The article was pretty good too until it got to this part:
Nonetheless, the project was easily thorough enough to net some striking findings. For example, the research revealed that of the 4,200 yeast proteins scrutinized, a full 527 of them -- or about one in eight - work in the energy-converting organelle, the mitochondrion. O'Shea speculates that the mitochondrion may have such a large share of the proteins because, in addition to it vital energy conversion function, this organelle is believed to be derived from a separate organism - a bacterial parasite or pathogen that invaded our ancient ancestral cell.
This of course is ridiculous and totally false. No life can exist without energy and some form of ATP synthesis needs to be used for any cell to obtain that energy. This ATP synthesis takes different forms in different organisms such as plants which use chloroplasts instead of mitochondria, but they all required it from the beginning.

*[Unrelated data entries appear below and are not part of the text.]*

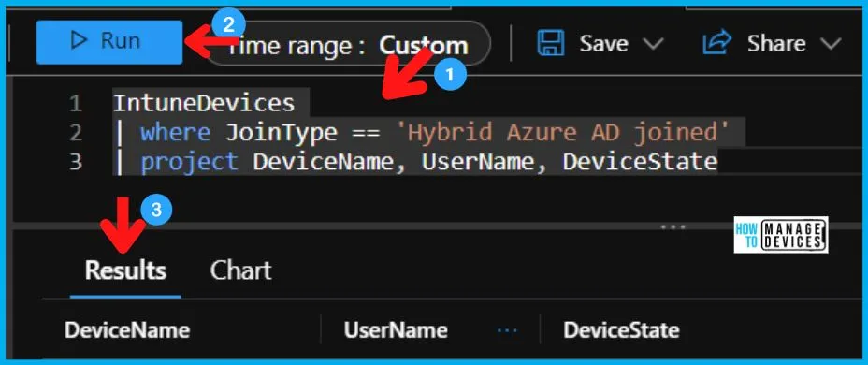Click line number 3 in the gutter

point(76,162)
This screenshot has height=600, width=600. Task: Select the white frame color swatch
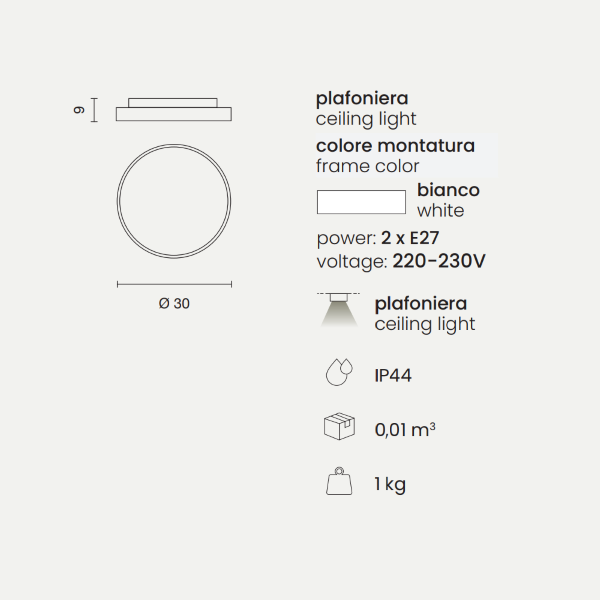(361, 201)
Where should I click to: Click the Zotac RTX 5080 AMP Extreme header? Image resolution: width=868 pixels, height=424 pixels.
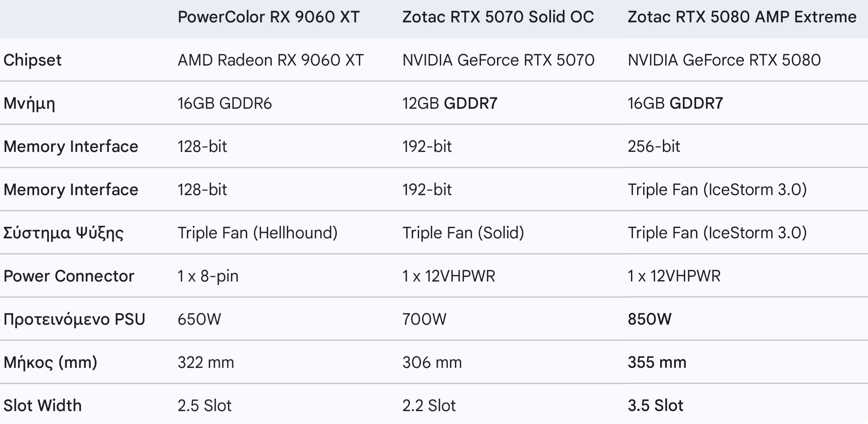click(742, 17)
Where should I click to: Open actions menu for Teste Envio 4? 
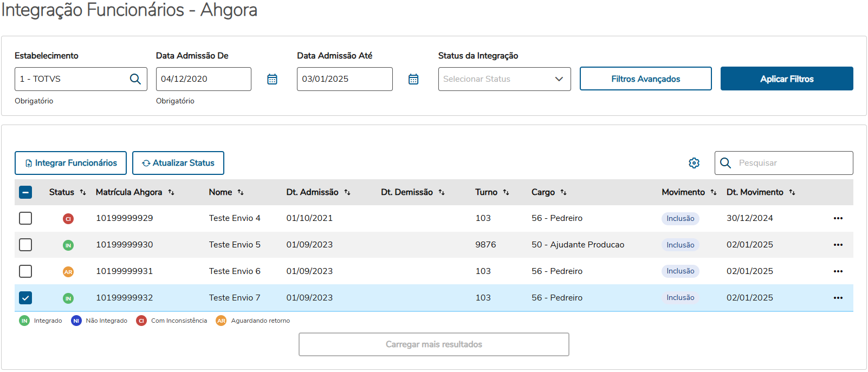pos(838,218)
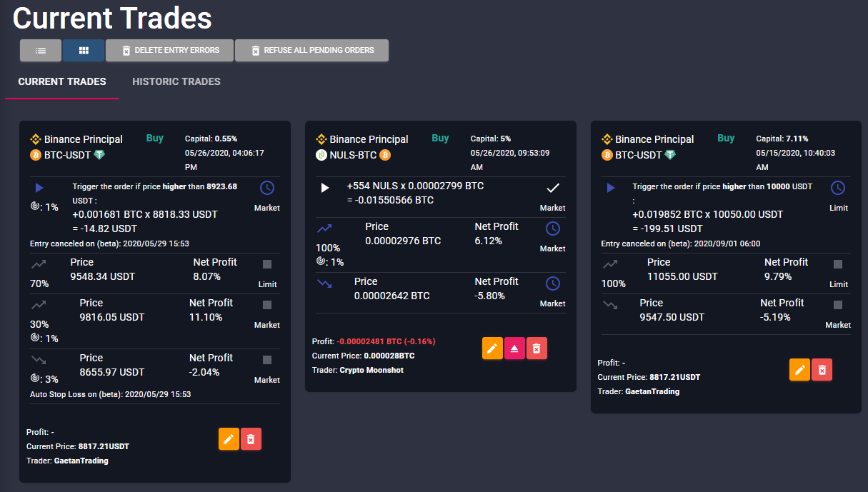Expand the entry trigger arrow for 8923.68 order

[39, 188]
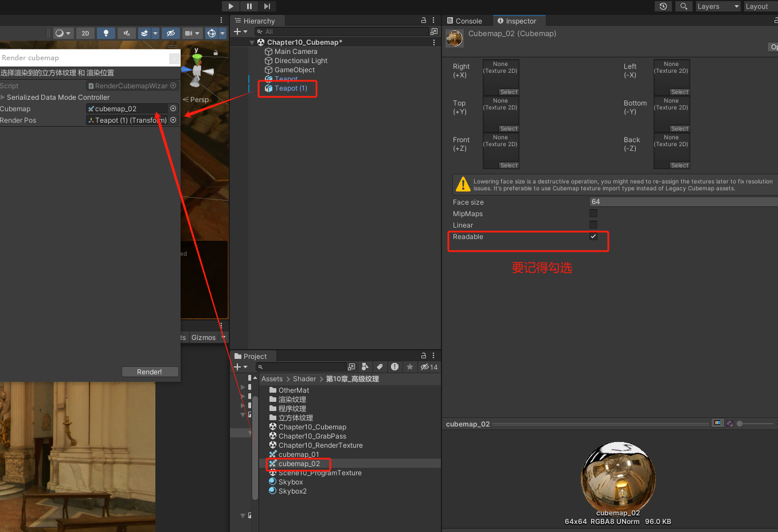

Yup, and I said that, chloroplasts are another, as I already said. However, the system is quite involved, in fact it has slight differeneces in species with different lifestyles, but in all cases that very involved system had to be there from day one of that living thing because life cannot exist without energy.
Correct, they are not alive, they cannot reproduce for one thing. A living organism requires many things, one of the essentials is energy.
Mycoplasma pneumoniae is one of the smallest bacteria known with a cell diameter of about 0.5 mm and a genome size of 816 kbp coding for 687 genes. The annotation of the complete genome sequence made it possible to predict functions for 68% of the genes. This information is sufficient to understand metabolic pathways and the synthesis of macromolecules, but more knowledge is required for understanding the three key processes characterizing all living systems that are metabolism, defined as the sum of all chemical reactions taking place in the cell, reproduction and adaptation.
From: Richard Hrennmann's Home Page.
Yup, and I said that, chloroplasts are another, as I already said.
You're dancing around the point, which is that there certainly are cells which do not require seperate organelles, whether mitocondria or chloroplasts, to produce energy, for instance all procaryotes. Therefore your objection to the theory of a parasitic origin of mitochondria is not valid.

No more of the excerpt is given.